[Start of DOCUMENT SEGMENT]

Financial assistance is available to eligible students under the higher education grants scheme which is administered by the local authorities under the aegis of the Department of Education and Science. The position is that, generally, students entering approved courses for the first time are eligible for grants, including maintenance and tuition fees, where they satisfy the relevant conditions as to age, residence, means, nationality and previous academic attainment.

The higher education grants scheme operates under the Local Authorities (Higher Education Grants) Acts 1968 to 1992 which define a mature student to mean a person of not less than 23 years of age, or such other age as may stand specified for the time being in regulations made by the Minister with the consent of the Minister for Finance, who has secured a place in an approved institution and has reached that age on 1 January, or such other date as may be prescribed from time to time by the Minister with the consent of the Minister of Finance in the year of entry to such institution.

Mature students are categorised as either independent mature students or mature students dependent on parents. An independent mature student is defined to mean a mature student who was not ordinarily resident at home with his or her parents from the October preceding his or her entry to an approved course. Independent mature students are assessed without reference to either their parents' income or address.

When assessing the means of students other than independent mature students, the Acts specify that the students' means and those of their parents or guardians must be below a prescribed limit. This provision requires parental income to be taken into account, irrespective of the individual circumstances in any case where the student is not an independent mature student. The Department of Education and Science has received additional information in the case in question from the relevant local authority. Given the complexity of the case, further consideration is being given to the appeal. When the Department has completed its review of the case, it will be in a position to determine whether the candidate may be assessed as an independent mature candidate for the purpose of her grant application under the terms of the higher education grants scheme.

Apart from the funding provided through the student support maintenance grant schemes, financial assistance is also available from the Department through the student assistance fund, the objective of which is to assist students — this brings us back to the need for flexibility — in a sensitive and compassionate manner who, due to their financial circumstances, might otherwise be unable to continue their third level studies. Further information on this fund is available from the student access officer at the relevant college.

I thank the Senator for raising this issue in the House.

[End of DOCUMENT SEGMENT]
[Start of SUPPLIED DATA]

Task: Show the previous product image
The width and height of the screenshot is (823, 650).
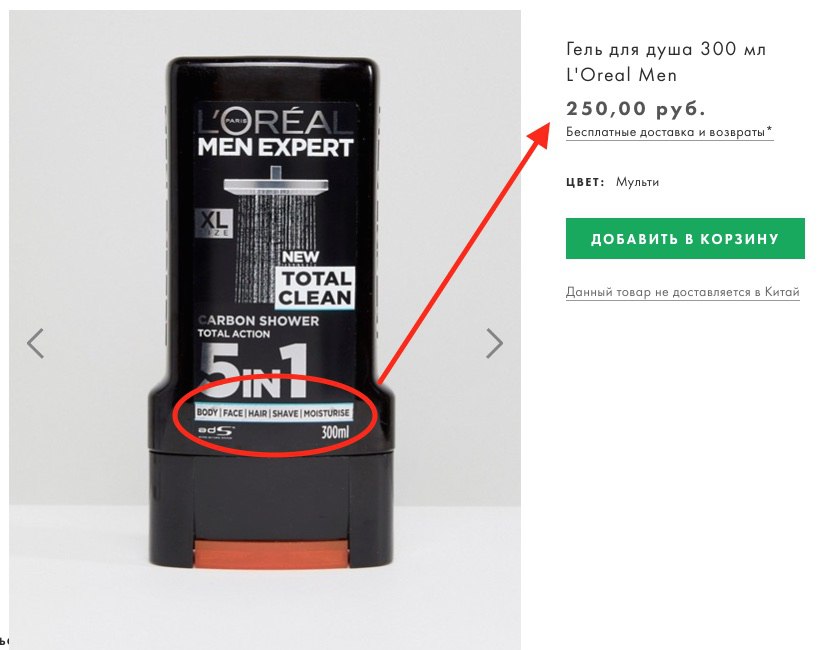Action: 35,343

[End of SUPPLIED DATA]

WHAT IS ASKED:
Please answer these questions using the text on higher education grants:
(a) Under the Acts, what minimum age defines a mature student?
(b) From when must an independent mature student not have been ordinarily resident at home with his or her parents?
(c) Who can provide further information on the student assistance fund?
This data was taken from a separate source.

THE COMPLETED TASK:
(a) Not less than 23 years of age.
(b) From the October preceding his or her entry to an approved course.
(c) The student access officer at the relevant college.